EXERCISE AIM — Could you change "add file icon" to "new file icon" in the stretch from the line containing "At what coordinates should I click to accomplish: Click 受付中" through the line containing "pyautogui.click(x=63, y=56)", keeping all else the same, and give those lines again?

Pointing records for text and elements
----------------

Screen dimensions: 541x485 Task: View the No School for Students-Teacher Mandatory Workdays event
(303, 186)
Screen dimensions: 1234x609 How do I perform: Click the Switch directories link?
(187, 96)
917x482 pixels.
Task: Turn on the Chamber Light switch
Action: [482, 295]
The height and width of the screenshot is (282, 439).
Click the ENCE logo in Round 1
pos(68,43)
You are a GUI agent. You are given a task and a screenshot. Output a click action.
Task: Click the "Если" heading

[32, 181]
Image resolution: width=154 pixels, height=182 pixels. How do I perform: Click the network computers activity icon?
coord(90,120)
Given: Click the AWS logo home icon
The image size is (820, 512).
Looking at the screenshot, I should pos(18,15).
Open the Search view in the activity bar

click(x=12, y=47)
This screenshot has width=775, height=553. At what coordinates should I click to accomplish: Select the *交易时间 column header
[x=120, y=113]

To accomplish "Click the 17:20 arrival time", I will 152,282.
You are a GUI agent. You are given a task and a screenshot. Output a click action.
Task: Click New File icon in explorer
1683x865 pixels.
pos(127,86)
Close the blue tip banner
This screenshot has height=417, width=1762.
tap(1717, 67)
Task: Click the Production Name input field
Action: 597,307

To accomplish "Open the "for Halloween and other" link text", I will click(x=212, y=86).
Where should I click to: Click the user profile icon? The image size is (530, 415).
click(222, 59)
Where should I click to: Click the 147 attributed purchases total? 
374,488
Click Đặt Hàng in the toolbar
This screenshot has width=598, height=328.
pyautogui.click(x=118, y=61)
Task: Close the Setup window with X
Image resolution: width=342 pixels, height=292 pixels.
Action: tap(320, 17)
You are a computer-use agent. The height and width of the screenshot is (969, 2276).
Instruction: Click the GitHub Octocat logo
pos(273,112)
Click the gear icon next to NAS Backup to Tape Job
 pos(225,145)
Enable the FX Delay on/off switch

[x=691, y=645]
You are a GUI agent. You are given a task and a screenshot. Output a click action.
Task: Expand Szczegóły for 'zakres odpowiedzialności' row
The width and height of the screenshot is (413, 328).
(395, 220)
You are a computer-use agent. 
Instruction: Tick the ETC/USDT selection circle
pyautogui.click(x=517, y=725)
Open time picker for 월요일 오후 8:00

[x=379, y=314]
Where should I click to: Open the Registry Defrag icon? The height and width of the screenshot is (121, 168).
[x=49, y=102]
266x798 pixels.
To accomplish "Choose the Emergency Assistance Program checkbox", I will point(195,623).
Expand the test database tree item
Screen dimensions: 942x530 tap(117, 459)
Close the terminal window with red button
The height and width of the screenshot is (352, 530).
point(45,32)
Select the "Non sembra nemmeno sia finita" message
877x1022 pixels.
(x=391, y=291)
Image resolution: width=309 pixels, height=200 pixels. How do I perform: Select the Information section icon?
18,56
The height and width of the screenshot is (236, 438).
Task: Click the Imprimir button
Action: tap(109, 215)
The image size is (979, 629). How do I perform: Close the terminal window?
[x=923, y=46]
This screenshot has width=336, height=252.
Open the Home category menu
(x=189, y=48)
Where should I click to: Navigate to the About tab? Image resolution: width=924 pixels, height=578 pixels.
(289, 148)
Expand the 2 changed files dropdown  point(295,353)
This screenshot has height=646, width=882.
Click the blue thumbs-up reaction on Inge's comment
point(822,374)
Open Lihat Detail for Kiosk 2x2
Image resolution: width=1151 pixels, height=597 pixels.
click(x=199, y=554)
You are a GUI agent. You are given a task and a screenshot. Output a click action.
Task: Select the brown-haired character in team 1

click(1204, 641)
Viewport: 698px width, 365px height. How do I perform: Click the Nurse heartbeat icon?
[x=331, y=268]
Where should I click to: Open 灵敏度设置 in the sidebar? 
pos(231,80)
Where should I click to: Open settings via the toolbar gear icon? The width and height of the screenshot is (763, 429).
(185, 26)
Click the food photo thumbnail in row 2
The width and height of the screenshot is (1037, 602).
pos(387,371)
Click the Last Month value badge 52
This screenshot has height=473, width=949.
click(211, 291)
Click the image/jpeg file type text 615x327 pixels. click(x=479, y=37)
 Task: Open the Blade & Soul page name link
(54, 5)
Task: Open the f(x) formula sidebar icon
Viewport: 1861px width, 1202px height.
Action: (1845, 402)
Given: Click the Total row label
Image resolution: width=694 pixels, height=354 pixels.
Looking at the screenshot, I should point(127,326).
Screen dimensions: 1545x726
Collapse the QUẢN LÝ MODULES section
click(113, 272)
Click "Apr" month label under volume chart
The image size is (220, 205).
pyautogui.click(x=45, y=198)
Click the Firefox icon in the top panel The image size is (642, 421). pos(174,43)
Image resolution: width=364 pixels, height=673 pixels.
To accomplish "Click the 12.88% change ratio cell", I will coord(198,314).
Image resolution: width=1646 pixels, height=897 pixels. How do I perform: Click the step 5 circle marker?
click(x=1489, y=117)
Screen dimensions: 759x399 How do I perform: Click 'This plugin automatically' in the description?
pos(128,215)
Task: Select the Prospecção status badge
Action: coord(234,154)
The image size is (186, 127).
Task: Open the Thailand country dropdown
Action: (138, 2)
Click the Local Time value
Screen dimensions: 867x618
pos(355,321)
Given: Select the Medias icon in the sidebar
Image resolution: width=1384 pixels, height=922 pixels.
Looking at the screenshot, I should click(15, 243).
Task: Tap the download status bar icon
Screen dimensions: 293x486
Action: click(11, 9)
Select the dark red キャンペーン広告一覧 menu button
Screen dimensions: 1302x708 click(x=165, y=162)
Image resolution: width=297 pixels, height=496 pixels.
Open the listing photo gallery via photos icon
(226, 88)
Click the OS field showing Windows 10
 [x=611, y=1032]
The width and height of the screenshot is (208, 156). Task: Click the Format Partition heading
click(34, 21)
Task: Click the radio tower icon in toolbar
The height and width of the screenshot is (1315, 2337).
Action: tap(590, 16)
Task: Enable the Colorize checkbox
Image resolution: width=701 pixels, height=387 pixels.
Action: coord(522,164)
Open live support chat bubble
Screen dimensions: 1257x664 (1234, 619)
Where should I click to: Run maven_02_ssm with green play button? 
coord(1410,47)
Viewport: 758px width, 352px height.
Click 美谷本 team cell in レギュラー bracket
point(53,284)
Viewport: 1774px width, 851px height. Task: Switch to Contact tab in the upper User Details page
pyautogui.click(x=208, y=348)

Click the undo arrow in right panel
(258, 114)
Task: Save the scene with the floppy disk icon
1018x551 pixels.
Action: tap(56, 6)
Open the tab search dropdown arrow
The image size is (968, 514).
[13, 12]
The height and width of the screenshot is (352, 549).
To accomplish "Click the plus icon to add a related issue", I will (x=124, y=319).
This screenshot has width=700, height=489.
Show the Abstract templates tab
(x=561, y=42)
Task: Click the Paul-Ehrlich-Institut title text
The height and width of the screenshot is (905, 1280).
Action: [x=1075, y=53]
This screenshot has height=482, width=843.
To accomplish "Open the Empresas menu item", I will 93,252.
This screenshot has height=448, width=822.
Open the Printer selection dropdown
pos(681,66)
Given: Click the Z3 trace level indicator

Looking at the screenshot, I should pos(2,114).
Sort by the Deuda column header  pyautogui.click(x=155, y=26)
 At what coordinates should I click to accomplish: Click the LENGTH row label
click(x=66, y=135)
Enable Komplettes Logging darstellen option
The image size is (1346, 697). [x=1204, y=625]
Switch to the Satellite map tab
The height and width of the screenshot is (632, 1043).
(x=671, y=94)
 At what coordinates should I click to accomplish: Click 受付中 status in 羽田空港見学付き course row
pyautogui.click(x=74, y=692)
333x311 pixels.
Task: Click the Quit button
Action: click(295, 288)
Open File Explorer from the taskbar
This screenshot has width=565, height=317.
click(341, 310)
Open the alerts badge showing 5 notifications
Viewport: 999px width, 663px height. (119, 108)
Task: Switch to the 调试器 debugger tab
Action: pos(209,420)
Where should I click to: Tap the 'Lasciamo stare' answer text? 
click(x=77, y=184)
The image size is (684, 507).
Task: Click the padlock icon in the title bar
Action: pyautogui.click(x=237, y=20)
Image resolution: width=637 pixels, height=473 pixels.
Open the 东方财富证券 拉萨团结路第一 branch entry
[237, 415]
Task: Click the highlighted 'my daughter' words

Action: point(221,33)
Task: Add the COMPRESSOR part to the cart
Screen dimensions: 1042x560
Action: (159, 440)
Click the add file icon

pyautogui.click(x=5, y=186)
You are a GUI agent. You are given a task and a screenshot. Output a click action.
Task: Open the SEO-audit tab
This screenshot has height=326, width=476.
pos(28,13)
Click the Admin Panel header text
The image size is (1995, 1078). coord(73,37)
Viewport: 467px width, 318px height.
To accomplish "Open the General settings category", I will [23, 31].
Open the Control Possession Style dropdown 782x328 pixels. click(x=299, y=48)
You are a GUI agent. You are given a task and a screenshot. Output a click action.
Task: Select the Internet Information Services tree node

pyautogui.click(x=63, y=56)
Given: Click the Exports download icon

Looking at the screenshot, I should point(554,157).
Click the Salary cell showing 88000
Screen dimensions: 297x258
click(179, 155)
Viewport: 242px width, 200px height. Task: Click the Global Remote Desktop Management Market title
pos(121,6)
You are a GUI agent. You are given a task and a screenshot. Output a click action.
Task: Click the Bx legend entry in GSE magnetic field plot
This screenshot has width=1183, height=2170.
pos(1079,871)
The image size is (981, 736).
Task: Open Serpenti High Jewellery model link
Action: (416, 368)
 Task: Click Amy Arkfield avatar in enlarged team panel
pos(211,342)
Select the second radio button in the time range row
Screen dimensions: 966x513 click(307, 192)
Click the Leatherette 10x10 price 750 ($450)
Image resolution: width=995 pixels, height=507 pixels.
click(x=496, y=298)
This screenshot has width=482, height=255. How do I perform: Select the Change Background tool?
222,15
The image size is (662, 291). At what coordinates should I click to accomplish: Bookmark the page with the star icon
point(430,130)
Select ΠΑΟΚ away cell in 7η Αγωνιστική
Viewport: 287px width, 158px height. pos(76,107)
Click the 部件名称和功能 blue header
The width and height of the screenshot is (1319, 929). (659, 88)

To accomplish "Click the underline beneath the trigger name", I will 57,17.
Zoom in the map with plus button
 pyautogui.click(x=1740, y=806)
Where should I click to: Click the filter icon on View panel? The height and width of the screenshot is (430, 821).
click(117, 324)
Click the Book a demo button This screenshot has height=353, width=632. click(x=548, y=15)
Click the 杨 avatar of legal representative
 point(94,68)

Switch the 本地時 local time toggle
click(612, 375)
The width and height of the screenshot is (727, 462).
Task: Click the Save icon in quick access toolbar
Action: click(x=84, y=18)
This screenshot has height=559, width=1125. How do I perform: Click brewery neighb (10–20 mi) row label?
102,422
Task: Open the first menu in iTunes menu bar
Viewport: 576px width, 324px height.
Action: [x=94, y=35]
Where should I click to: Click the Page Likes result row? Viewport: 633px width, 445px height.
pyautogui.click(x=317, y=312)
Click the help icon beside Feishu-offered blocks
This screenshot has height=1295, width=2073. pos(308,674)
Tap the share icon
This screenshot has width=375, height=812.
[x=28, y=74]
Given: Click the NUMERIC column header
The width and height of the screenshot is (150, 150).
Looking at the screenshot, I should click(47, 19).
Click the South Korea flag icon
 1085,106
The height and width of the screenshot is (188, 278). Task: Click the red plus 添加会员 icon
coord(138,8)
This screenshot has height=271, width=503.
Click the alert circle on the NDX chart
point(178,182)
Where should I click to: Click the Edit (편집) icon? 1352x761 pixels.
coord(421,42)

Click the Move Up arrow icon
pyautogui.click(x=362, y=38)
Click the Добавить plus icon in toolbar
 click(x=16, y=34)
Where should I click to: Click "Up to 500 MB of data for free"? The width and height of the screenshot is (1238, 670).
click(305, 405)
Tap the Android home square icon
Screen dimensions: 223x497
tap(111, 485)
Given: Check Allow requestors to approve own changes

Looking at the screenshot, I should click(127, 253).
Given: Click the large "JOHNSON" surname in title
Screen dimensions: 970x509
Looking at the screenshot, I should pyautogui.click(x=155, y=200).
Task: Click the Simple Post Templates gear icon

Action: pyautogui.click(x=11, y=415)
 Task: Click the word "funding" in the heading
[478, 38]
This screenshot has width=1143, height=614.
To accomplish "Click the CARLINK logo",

----------------

FINAL ANSWER —
 At what coordinates should I click to accomplish: Click 受付中 status in 羽田空港見学付き course row
pyautogui.click(x=74, y=692)
333x311 pixels.
Task: Click the Quit button
Action: click(295, 288)
Open File Explorer from the taskbar
This screenshot has width=565, height=317.
click(341, 310)
Open the alerts badge showing 5 notifications
Viewport: 999px width, 663px height. (119, 108)
Task: Switch to the 调试器 debugger tab
Action: pos(209,420)
Where should I click to: Tap the 'Lasciamo stare' answer text? 
click(x=77, y=184)
The image size is (684, 507).
Task: Click the padlock icon in the title bar
Action: pyautogui.click(x=237, y=20)
Image resolution: width=637 pixels, height=473 pixels.
Open the 东方财富证券 拉萨团结路第一 branch entry
[237, 415]
Task: Click the highlighted 'my daughter' words

Action: point(221,33)
Task: Add the COMPRESSOR part to the cart
Screen dimensions: 1042x560
Action: (159, 440)
Click the new file icon

pyautogui.click(x=5, y=186)
You are a GUI agent. You are given a task and a screenshot. Output a click action.
Task: Open the SEO-audit tab
This screenshot has height=326, width=476.
pos(28,13)
Click the Admin Panel header text
The image size is (1995, 1078). coord(73,37)
Viewport: 467px width, 318px height.
To accomplish "Open the General settings category", I will [23, 31].
Open the Control Possession Style dropdown 782x328 pixels. click(x=299, y=48)
You are a GUI agent. You are given a task and a screenshot. Output a click action.
Task: Select the Internet Information Services tree node

pyautogui.click(x=63, y=56)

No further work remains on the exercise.